In 1963 I was scarred for life.
That was the year Alfred Hitchcock delivered one of his most iconic, frightening, horror films; The Birds. From that day forward, I had no interest in being anywhere near a bird.
Then a college friend decided it would be funny to let her parakeet fly around her house every time I visited. And every time I visited, it dive-bombed me. How did it know?
As a seasoned adult, I find myself a bit more understanding, even appreciative of these majestic creatures. Especially when I moved to a country that is home to some of the most spectacularly plumed birds I have ever seen.
Now, I am championing the Andean Condor.
In Ecuador, where the condor is a national symbol and part of the country’s coat-of-arms, the dramatic birds are critically endangered.
I have yet to see one in the wild. I was fortunate to see albatrosses in Antarctica earlier this year, which have the largest wingspan of any bird at 11 and a half feet. But the magnificent condors are considered the largest birds in the world by combined measurement of weight and wingspan.
The condor, a species of vulture, has a black body and, especially in the male, large white patches on the wings. The bird wears a ruff of white feathers around the base of the neck. The head and neck, otherwise featherless, are a dull red, which sometimes changes color in response to the bird’s emotional state. In the male, there is a wattle on the neck and a large, dark red comb on the crown of the head. Unlike most birds of prey, the male is larger than the female.
The condor is primarily a scavenger, feeding on carrion. It prefers large carcasses, such as those of deer or cattle. Only one or two eggs are laid every two years. It is one of the world’s longest-living birds, with a lifespan of 50-70 years.
On a recent La Yunta tour, we were joined by a local conservationist, Adrian Aguirre. He took us to an area above Susudel to see what will become Ecuador’s 12th, and newest, national park. Its primary goal is to protect the condors’ habitat.
Called Acus National Park, Aguirre said the research on the condors and survey of land were done. “It is now in the hands of the authorities,” he said.
The park will comprise nearly 80,000 acres, becoming the last protected area in Southern Ecuador. Its sheer canyons of basalt are perfect for condors, which generally nest on inaccessible rock ledges as high as 16,000 feet. The birds require access to massive areas of land as they routinely fly almost 200 miles a day in search of food.
In 2017, just 100 to 112 condors were identified in the entire country. A majority live on the slopes of the Antisano Volcano near Quito, where the government committed 7000 acres to their conservation.
In the canyon above Susudel, Aguirre tells us, the first condor known to have been born in the area was named Arturo. Shot when he was just a few years old, he is memorialized by a beautiful sculpture in the center of town. The artist, architect Fausto Cardoso Martinez, is the same man who led the design team to create the dragon in Cuenca’s Parque de Dragon.

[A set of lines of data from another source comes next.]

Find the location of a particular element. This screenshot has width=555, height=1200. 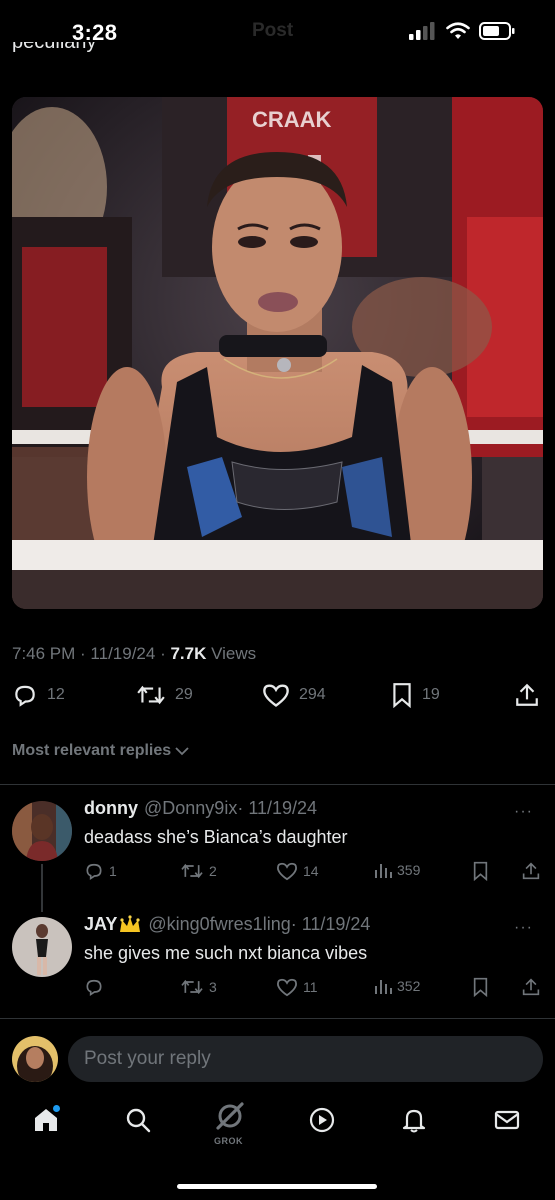

search-icon is located at coordinates (138, 1120).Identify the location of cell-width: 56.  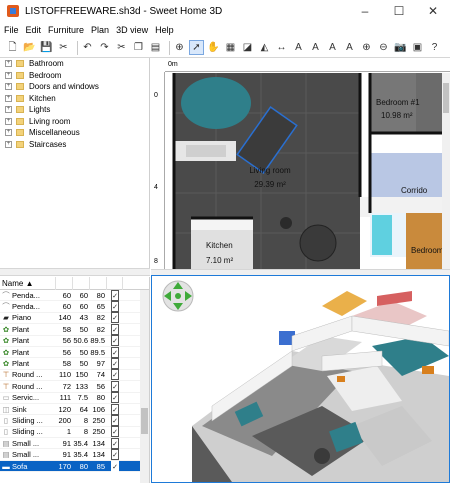
(66, 341).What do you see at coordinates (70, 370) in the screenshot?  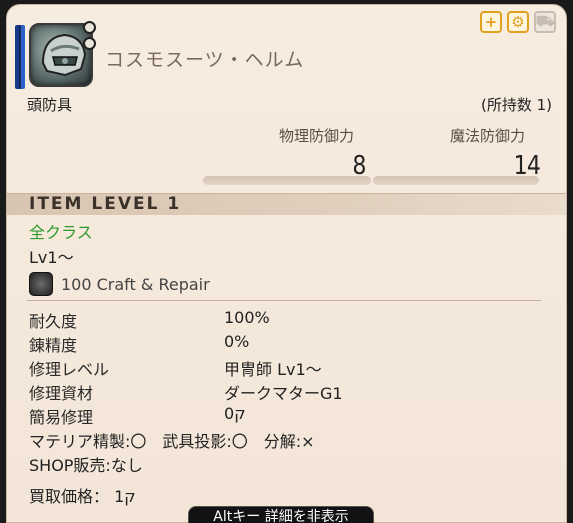 I see `detail-label: 修理レベル` at bounding box center [70, 370].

For Aguirre, the Acus Park is a dream come true. “I spent a lot of time up here as a boy. My grandparents were from Oña,” he said, and the canyons were his “playground.”
He was educated in tourism and international management, and then worked on the new park project for the government for three years. Representatives of the environmental ministry, the municipalities of Oña and Nabon, workers from Cajas National Park and even international collaboration with a German conservancy group.
The park, when completed, will have an observation point, a visitor center, and interpretative center and possibly, cabins.
“The main thing is the preservation of the habitat,” he said. “Then will come opportunities for local people to work in the park and create tourism.”
And when will that be?
“It’s in the hands of the authorities,” he reminds me, throwing both hands into the air. “We can only hope.”